Mini-project 1

Topics in discrete-time Markov chains

Mini-projects should explore an application, illustration, implementation, or extension of a topic discussed in class. The expectation is that students will work in pairs to produce: (a) a 10-15 minute in-class presentation; and (b) a 1-2 page written summary written for an audience of peers. This first project should relate to topics in discrete-time Markov chains. The in-class presentationw will be held on Monday, February 1; the written deliverable is due by Friday, February 6, 11:59pm.
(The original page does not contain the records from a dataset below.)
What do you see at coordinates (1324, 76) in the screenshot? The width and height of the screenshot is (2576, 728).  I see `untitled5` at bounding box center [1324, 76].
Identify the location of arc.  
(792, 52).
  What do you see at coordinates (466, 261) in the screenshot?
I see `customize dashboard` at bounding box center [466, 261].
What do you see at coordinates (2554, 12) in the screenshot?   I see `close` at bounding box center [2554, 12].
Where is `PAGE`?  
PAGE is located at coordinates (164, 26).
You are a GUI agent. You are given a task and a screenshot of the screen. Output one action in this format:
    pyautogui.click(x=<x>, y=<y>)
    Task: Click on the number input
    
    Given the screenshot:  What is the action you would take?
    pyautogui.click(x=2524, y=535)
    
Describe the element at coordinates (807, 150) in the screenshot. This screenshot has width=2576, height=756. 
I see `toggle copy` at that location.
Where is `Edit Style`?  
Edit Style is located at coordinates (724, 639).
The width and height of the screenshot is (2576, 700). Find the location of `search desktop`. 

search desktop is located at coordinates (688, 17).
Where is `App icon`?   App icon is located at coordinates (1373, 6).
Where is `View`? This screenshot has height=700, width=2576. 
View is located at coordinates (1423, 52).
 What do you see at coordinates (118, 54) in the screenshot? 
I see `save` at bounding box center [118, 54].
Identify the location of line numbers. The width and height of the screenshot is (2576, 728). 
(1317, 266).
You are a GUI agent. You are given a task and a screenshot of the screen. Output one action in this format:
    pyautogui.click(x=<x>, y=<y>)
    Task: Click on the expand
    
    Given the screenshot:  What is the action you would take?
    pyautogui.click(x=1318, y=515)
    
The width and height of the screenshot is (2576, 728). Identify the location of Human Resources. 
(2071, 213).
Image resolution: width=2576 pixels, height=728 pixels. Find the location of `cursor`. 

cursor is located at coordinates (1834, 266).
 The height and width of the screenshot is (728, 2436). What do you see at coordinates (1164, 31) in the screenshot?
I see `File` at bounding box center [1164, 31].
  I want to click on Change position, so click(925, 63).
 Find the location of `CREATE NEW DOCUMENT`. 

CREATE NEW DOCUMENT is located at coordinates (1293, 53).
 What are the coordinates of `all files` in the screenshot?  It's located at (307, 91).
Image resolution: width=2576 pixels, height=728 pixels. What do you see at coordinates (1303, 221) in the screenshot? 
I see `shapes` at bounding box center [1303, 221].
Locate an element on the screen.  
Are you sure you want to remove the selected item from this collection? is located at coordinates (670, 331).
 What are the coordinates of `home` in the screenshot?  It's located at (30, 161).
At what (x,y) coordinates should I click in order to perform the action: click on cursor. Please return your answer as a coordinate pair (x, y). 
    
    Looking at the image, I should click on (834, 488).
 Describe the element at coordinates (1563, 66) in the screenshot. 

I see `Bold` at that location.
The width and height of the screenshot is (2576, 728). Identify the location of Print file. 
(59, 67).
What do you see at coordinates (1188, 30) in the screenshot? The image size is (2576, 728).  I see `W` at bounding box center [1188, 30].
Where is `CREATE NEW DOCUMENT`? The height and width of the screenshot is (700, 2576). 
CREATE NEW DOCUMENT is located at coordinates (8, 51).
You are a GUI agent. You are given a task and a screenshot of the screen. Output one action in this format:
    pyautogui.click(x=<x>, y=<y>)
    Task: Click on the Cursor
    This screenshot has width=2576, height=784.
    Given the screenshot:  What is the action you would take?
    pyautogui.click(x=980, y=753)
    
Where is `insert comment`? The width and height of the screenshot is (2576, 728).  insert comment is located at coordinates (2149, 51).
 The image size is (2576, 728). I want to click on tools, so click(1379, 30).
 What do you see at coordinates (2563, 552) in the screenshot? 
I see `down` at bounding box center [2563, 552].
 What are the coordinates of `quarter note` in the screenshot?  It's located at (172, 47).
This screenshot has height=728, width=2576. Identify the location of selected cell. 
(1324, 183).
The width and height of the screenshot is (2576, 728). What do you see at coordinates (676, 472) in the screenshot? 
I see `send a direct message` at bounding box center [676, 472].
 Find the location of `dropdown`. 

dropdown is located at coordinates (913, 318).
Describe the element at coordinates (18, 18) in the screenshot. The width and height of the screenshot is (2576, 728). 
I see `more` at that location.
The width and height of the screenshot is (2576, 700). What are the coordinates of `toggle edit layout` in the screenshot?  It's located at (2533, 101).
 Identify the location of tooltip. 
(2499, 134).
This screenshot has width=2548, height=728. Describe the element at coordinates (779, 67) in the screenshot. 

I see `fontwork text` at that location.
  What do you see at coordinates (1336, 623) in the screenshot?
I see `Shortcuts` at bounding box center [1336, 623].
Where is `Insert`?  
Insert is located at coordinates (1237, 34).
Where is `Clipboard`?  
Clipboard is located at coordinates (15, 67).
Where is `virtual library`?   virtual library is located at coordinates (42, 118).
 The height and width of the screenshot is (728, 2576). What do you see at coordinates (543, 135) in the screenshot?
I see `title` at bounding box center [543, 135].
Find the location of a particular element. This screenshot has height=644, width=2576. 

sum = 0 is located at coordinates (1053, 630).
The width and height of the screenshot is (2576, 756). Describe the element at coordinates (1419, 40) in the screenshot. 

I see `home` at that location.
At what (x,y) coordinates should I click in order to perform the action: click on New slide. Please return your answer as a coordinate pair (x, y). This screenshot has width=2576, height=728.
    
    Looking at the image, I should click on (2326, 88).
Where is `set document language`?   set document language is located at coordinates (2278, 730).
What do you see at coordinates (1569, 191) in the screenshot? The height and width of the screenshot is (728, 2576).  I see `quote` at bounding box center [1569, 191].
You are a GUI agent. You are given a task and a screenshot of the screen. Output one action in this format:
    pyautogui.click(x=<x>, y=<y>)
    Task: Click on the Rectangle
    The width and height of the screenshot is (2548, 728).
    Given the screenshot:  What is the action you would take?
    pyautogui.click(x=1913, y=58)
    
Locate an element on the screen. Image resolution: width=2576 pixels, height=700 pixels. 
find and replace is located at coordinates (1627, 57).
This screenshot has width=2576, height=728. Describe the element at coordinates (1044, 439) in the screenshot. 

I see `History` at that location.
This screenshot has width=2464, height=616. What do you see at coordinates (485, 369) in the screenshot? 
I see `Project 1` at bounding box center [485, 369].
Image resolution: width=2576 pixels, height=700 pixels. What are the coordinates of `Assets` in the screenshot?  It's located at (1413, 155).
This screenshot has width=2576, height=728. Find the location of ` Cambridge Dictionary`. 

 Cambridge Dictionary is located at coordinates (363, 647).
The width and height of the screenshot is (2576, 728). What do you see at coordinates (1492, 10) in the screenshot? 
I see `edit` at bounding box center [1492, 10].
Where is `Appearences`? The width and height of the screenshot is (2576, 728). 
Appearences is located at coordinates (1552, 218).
Projects may be more applied (e.g., a data application, a worked example from the text or elsewhere, or a software tutorial/vignette) or more methodological (e.g., simulation experiments, an extension not covered in lecture, or an exposition of a particular model, estimation technique, or algorithm). You may choose one of the options below, or craft your own. Please confirm your topic with me (a quick email will suffice) before going ahead.

GeoLife trajectories

Explore human mobility as a discrete-time Markov chain under one or several spatial resolutions of your choosing.

Tasks:

Choose a discretization (e.g., grid cells or clustered locations) and define states.
Build one or more trajectories and estimate a transition matrix.
Either:
- Apply the fitted model for inference of long-term behavior, prediction, etc.
- Explore how results change with varying spatial resolution (i.e., redefine the state space) or different processing of input data

Results should include…

A map/plot of states (grid or clusters) plus at least one example trajectory
A transition summary (e.g., top destinations from a chosen state, most visited states, long-run behavior, etc.)
At least one model diagnostic

Resources: [sampling script] [fitting random walks] [data]

More NYC taxis

Explore non-homogeneity by time of day, day of week, month, season, etc., to identify shifts in transition behavior. Utilize additional data besides the single month modeled in class.

Tasks:

Define state as taxi zone and estimate PU → DO transition probabilities from multiple subsets of the TLC data for different time periods of your choosing.
Decide on an estimation strategy with an appropriate amount of smoothing.
Compare/contrast estimates across periods.

Results should include…

At least one map-based visualization
A visual comparison of estimates between time periods
At least one model diagnostic

Resources: [estimation with smoothing] [data]

Branching processes

Explain what branching processes are and illustrate with a simple simulation. (Note this is the subject of Ch. 4 in the text.)

Tasks:

Write a short explanation of the Galton–Watson model: offspring distribution, generations, mean.
Simulate at least two regimes (e.g., subcritical vs supercritical; or different variances).
Demonstrate extinction vs survival behavior empirically via simulation.

Results should include…

Explaination of the model and key concepts (offspring distribution, mean, extinction).
One figure showing example sample paths (population size over generations).
One figure/table showing estimated extinction probability by parameter choice.

Estimation from multiple trajectories

Explain how likelihood estimation works when you have many independent sequences.

Tasks:

Describe the likelihood for multiple trajectories and explain why counts add.
Implement pooled estimation using aggregated counts:
[ N = m N^{(m)},p{ij} = . ]
Compare pooled and per-trajectory estimates for a few states or rows.

Results should include…

A clear explanation of the pooled estimator and why it is the MLE
One comparison plot/table showing variability across trajectories
An exploration of which trajectories differ most and why

More NOAA data

Extend the NOAA data example from class and explore weather Markov chains beyond one station and one state definition.

Tasks:

Use multiple locations or compare multiple discretizations of weather data
Estimate transition matrices and compare persistence across discretizations/locations
Assess and/or account for seasonality/homogeneity

Results should include…

A comparison across stations or discretizations (table/plot of key transition probabilities)
One persistence diagnostic (dry spell lengths, self-transition rates, etc.)
Short interpretation connecting differences to geography/seasonality

Resources: [simple model via MLE] [data]

Find your own topic

Please consult with me briefly if you want to focus on your own topic. I will probably approve, but we should agree on some tasks and minimum requirements similar to those above.